Shortest common supersequence

From Wikipedia, the free encyclopedia

This shortest common supersequence problem is closely related to the lcs (longest common subsequence problem). Again, assume that two sequences X = < x₁,...,x_m > and Y = < y₁,...,y_n > are given.

A sequence U = < u₁,...,u_k > is a common supersequence of X and Y if U is a supersequence of both X and Y.

The shortest common supersequence (scs) is a common supersequence of minimal length. In the shortest common supersequence problem, the two sequences X and Y are given and the task is to find a shortest possible common supersequence of these sequences. In general, the scs is not unique.
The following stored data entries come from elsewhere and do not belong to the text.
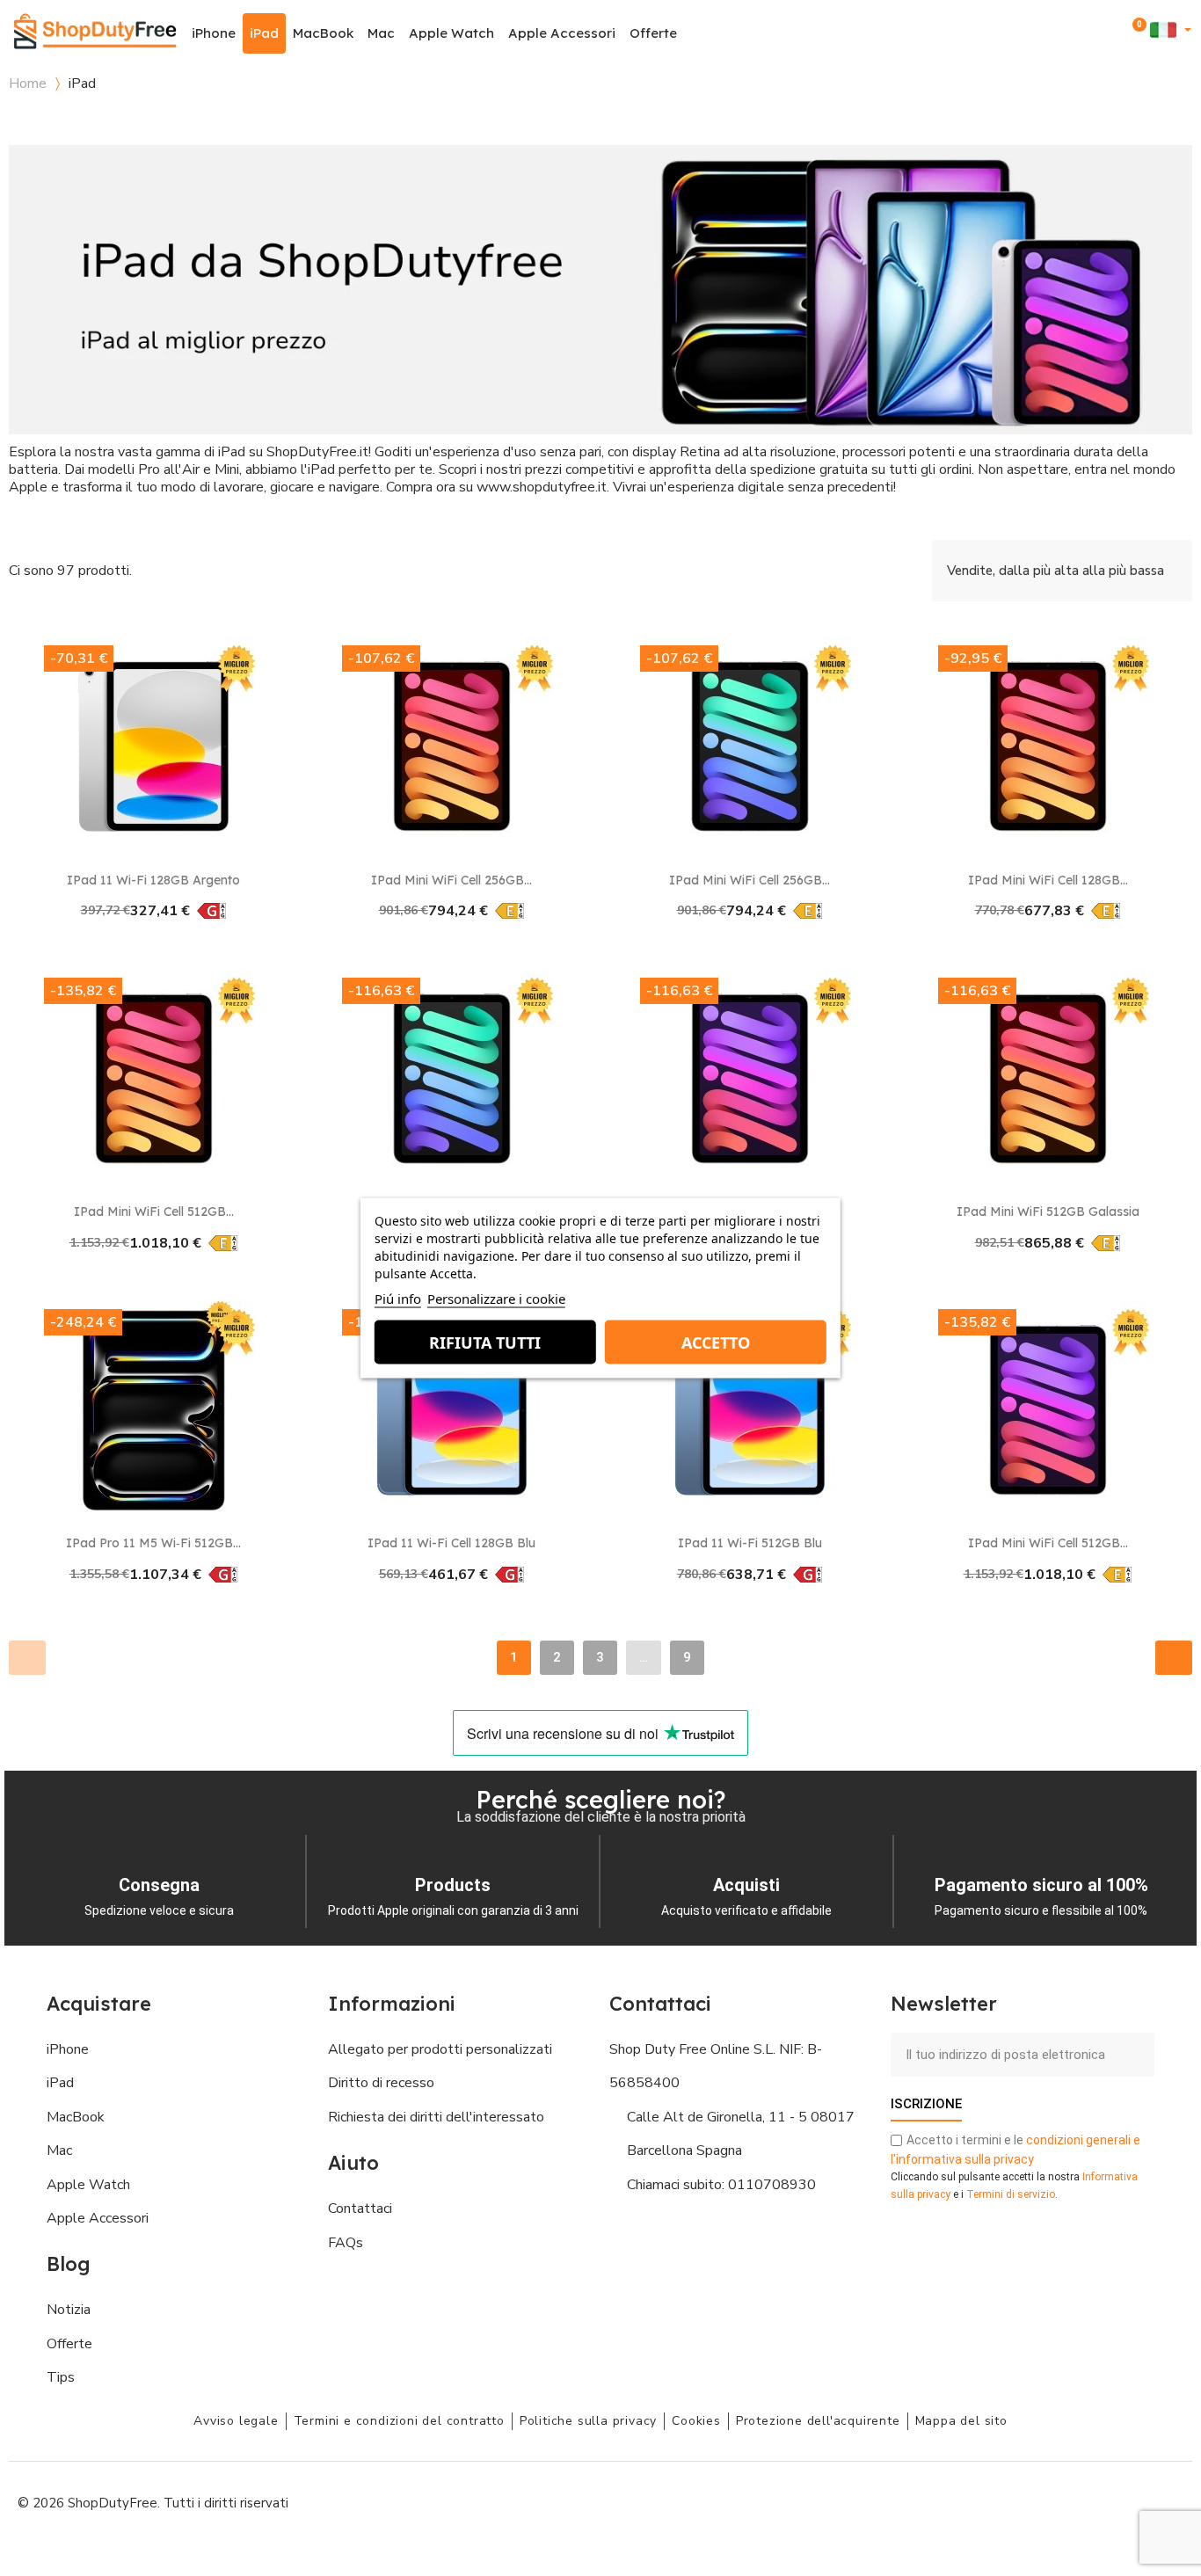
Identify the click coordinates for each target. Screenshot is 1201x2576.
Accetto (715, 1342)
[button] (1088, 33)
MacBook (323, 33)
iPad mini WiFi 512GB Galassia (1048, 1211)
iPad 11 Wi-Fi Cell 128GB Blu (451, 1543)
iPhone (214, 33)
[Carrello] (1136, 33)
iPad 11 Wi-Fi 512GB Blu (750, 1543)
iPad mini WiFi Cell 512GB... (154, 1211)
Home (28, 83)
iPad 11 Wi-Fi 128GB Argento (153, 880)
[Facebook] (1007, 2501)
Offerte (653, 33)
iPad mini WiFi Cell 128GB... (1048, 880)
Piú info (398, 1298)
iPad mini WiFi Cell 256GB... (451, 880)
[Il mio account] (1112, 33)
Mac (381, 33)
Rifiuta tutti (485, 1342)
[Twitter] (1126, 2501)
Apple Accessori (561, 33)
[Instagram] (1047, 2501)
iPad (264, 33)
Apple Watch (451, 33)
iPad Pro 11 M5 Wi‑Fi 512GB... (153, 1543)
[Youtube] (1086, 2501)
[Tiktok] (1165, 2501)
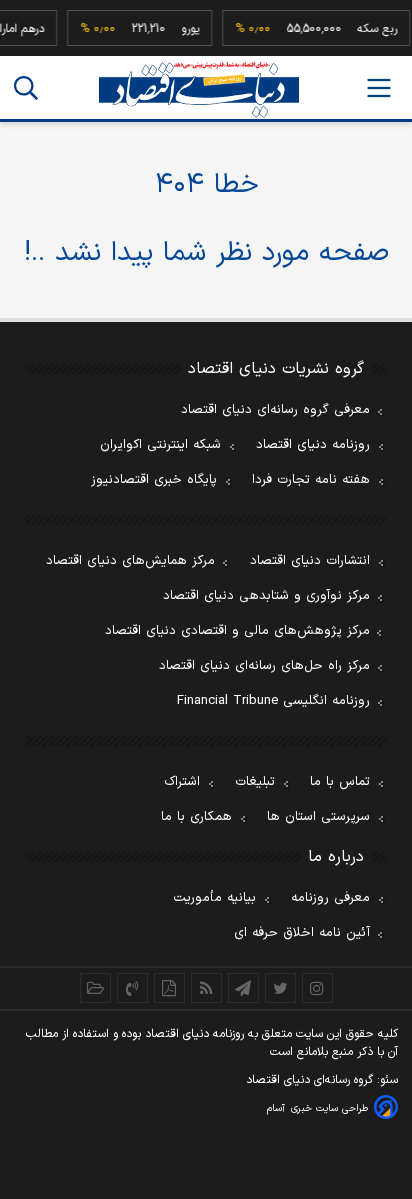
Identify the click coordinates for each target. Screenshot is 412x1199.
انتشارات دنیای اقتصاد (310, 561)
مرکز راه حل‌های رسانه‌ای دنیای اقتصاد (264, 666)
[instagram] (317, 988)
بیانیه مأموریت (214, 898)
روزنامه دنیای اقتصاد (313, 445)
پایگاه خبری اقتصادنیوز (154, 480)
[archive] (95, 988)
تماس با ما (340, 782)
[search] (26, 88)
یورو (186, 29)
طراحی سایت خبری (329, 1108)
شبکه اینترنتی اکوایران (160, 445)
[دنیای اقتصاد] (199, 89)
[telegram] (243, 988)
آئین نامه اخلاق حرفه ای (302, 933)
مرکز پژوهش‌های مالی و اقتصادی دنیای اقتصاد (237, 631)
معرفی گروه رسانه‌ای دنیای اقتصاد (275, 410)
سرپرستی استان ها (318, 817)
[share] (169, 988)
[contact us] (132, 988)
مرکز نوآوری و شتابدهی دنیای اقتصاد (266, 596)
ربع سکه (373, 29)
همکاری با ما (196, 817)
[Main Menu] (379, 88)
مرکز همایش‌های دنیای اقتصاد (130, 561)
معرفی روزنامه (330, 898)
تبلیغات (255, 782)
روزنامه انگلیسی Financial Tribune (273, 701)
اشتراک (182, 782)
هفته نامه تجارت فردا (311, 480)
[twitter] (280, 988)
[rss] (206, 988)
For two input sequences, a scs can be formed from a lcs easily. For example, if X $[1.. m] = a b c b d a b$ and Y $[1.. n] = b d c a b a$ , the lcs is Z $[1.. r] = b c b a$ . By inserting the non-lcs symbols while preserving the symbol order, we get the scs: U $[1.. t] = a b d c a b d a b$ .

It is quite clear that $r + t = m + n$ for two input sequences. However, for three or more input sequences this does not hold. Note also, that the lcs and the scs problems are not dual problems.

[edit] References

Michael R. Garey and David S. Johnson (1979). Computers and Intractability: A Guide to the Theory of NP-Completeness. W.H. Freeman. ISBN 0-7167-1045-5. A4.2: SR8, pg.228.